Exercise prompt: Quote word for word from the line holding "Where should I click to: Expand" to the last line below, including both, and omit any pictures.

Provided data:
☆ ☆ ☆ ☆ ☆

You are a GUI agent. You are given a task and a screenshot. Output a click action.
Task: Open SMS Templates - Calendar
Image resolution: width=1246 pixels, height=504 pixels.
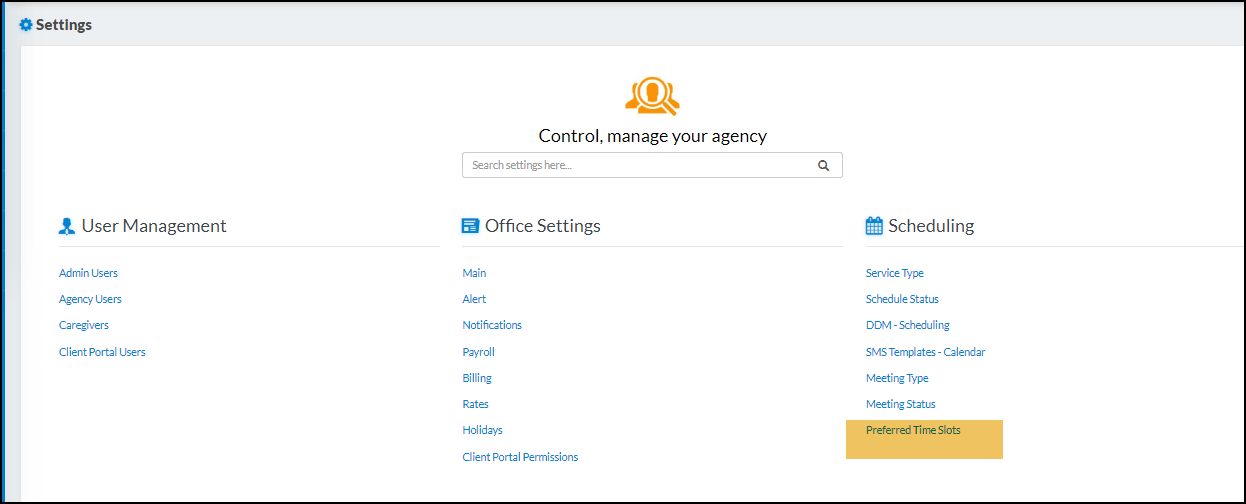click(x=925, y=352)
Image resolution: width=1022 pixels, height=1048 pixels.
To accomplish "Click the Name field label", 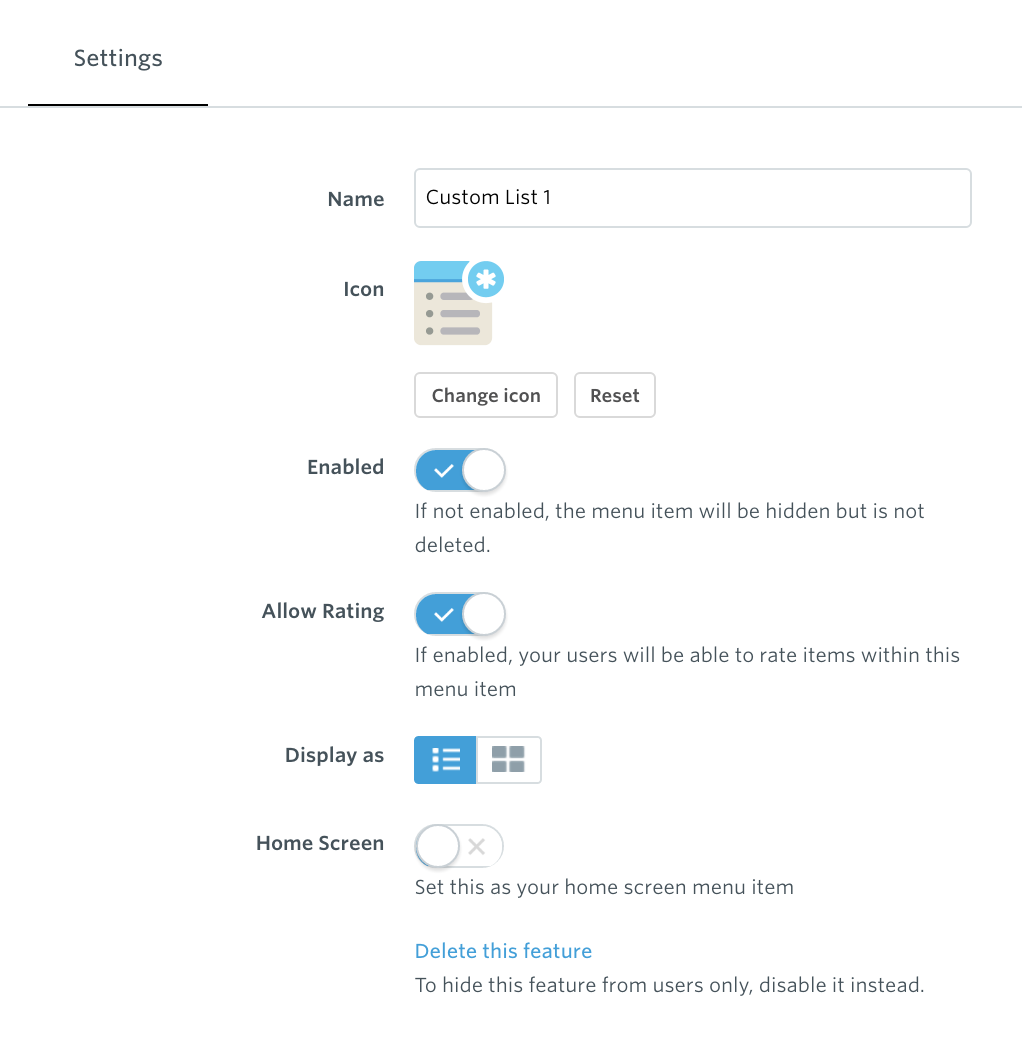I will (x=356, y=199).
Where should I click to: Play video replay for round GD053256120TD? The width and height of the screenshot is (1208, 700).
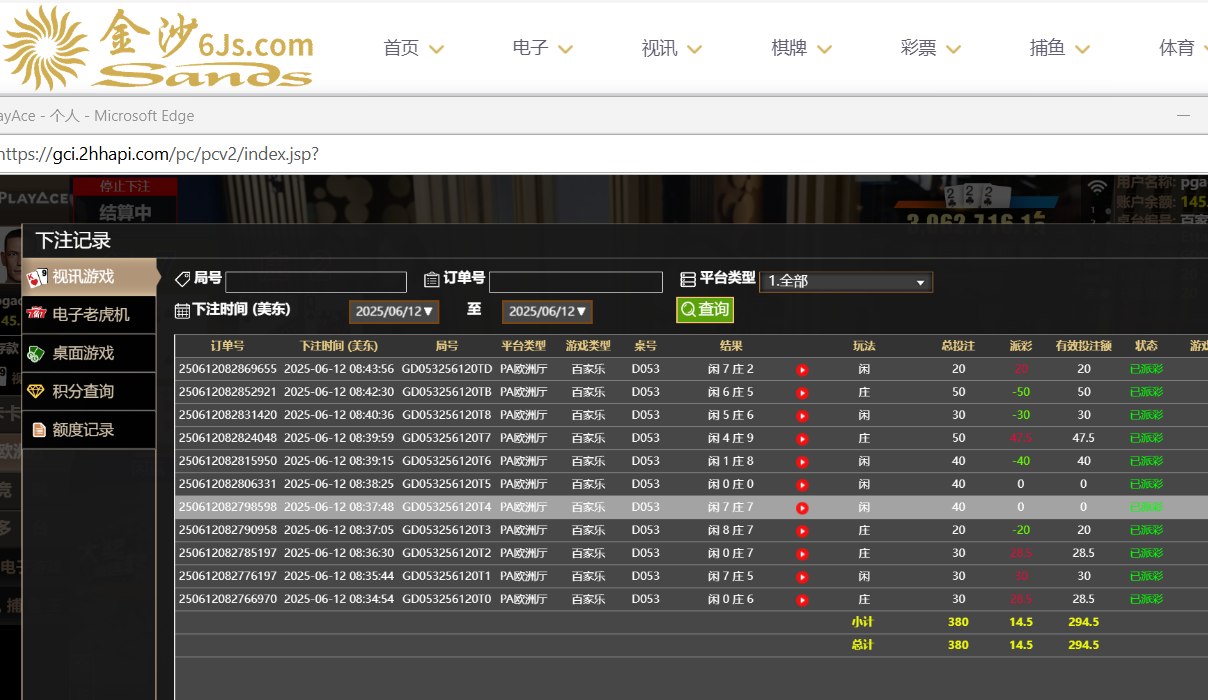(802, 370)
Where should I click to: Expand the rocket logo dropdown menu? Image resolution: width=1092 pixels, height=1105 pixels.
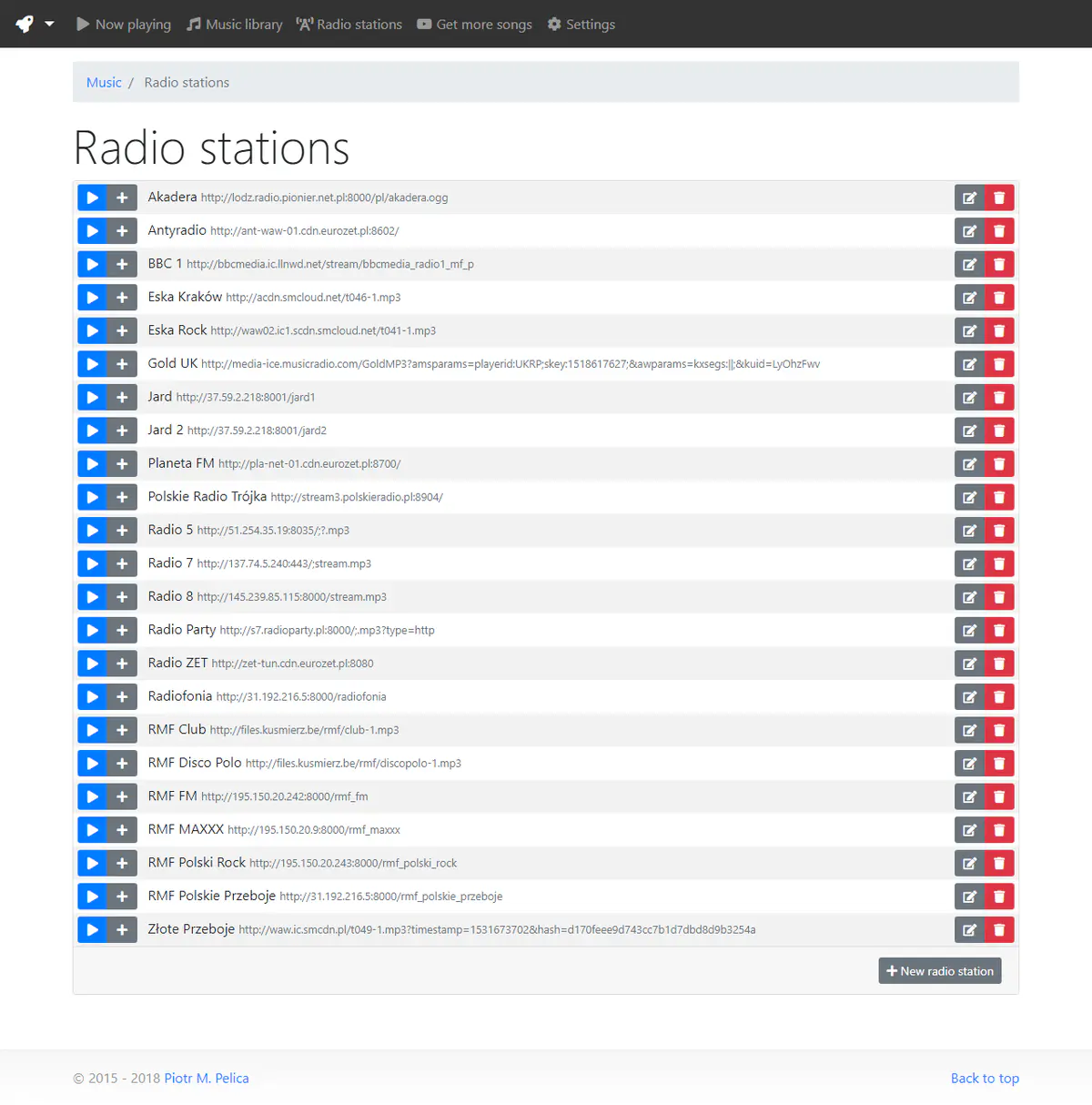click(35, 25)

☆ ☆ ☆ ☆ ☆

Completed exercise:
Where should I click to: Expand the rocket logo dropdown menu? Image resolution: width=1092 pixels, height=1105 pixels.
click(35, 25)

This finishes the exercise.